Items from a dataset:

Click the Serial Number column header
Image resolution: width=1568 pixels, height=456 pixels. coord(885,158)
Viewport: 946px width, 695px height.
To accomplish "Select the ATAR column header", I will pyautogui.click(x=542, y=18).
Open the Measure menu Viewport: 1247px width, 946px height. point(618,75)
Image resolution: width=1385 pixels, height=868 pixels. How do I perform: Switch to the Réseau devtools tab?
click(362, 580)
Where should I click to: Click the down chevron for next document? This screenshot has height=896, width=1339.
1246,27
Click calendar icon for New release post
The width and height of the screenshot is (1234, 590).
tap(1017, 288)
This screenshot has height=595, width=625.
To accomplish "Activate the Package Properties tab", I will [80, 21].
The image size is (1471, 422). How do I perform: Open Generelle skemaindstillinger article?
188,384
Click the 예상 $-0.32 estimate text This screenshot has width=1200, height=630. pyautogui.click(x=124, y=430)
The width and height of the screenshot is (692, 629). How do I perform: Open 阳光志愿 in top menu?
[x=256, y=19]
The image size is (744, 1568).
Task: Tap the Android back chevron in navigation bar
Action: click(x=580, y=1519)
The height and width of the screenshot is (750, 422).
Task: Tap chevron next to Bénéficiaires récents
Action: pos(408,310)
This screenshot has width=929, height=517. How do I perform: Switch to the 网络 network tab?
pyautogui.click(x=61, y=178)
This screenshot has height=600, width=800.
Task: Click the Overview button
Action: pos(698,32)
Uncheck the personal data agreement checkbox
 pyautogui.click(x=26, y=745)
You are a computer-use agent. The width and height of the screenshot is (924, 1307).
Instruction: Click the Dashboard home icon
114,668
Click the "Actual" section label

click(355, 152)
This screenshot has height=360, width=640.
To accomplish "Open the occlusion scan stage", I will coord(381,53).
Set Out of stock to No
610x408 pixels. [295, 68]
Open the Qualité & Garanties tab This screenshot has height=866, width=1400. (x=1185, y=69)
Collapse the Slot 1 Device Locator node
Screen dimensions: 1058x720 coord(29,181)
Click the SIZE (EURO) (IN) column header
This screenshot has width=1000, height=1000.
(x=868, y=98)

— Your objective —
State how many lines above include the word "will", and nothing more.

— Response area —
3